His song and video for "The Flower" really encompasses this idea of healing together. The duet is intercut with video portraits of gun violence survivors and the family members of those slain.

Franti explained: "Victoria Canal and I, we wrote the song, and it's about gun violence, it's about healing, it's about bullying, and so I thought, 'Why don't I go around the country and interview families who have been affected by gun violence?' And so I did. I talked to families at Parkland, people who had lost their son at the Orlando massacre, people who had lost family members in Vegas at the shooting there, people who had been affected by street violence or gang violence, people who had spent 25 years in prison for murder, who are now out working the communities to try to prevent kids from shooting each other.

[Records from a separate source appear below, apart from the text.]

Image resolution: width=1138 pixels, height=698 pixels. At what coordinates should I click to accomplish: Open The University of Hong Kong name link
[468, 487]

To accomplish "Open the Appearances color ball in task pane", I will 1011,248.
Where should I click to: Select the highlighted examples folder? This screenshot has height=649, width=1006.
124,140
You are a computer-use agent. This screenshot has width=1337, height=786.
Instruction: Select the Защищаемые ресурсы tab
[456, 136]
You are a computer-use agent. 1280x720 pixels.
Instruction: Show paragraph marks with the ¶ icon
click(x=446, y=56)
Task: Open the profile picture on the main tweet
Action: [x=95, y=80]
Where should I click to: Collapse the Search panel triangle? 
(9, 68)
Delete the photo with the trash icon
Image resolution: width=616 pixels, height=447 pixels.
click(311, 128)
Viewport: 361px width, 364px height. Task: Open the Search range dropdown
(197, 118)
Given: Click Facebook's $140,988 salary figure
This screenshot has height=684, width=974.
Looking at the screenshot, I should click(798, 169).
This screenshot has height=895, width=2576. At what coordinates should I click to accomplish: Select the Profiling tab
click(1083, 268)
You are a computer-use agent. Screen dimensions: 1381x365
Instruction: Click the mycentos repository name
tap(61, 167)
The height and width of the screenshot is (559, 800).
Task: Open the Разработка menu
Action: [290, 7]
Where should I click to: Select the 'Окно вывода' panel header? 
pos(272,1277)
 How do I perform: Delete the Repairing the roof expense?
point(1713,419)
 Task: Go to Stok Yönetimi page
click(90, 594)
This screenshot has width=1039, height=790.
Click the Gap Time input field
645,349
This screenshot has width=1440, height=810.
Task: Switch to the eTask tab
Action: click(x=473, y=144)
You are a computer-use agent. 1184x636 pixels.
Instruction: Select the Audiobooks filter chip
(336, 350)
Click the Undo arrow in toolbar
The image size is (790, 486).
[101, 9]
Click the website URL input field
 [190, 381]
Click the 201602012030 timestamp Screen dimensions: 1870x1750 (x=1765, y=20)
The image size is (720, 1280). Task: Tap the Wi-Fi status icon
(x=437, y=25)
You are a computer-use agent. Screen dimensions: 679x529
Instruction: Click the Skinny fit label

It really moved me, those experiences, so in the video I thought, 'I'll create beautiful portraits and in a sentence try to tell their stories.' It was an intense thing to sit with the families and hear them recount how they lost their loved ones."

You'd be hard-pressed to find a musical artist more committed to spreading positivity, which is why a Franti show is nearly a religious experience for a lot of attendees. It's not unusual to see tears streaming down people's faces in utter reverie.

"We as a band have a goal and a vision," Franti finished, "and our goal is to spread optimism through music, and we-every single one of us from the bus driver, to the production team, to the people in the band, to my wife and my family, our management, and everybody who works in association with us-we all have that same vision and that same goal. It's really a group effort to make it happen. I believe in the message we put out there. I work every day to find new ways to do it. I'm passionate about it."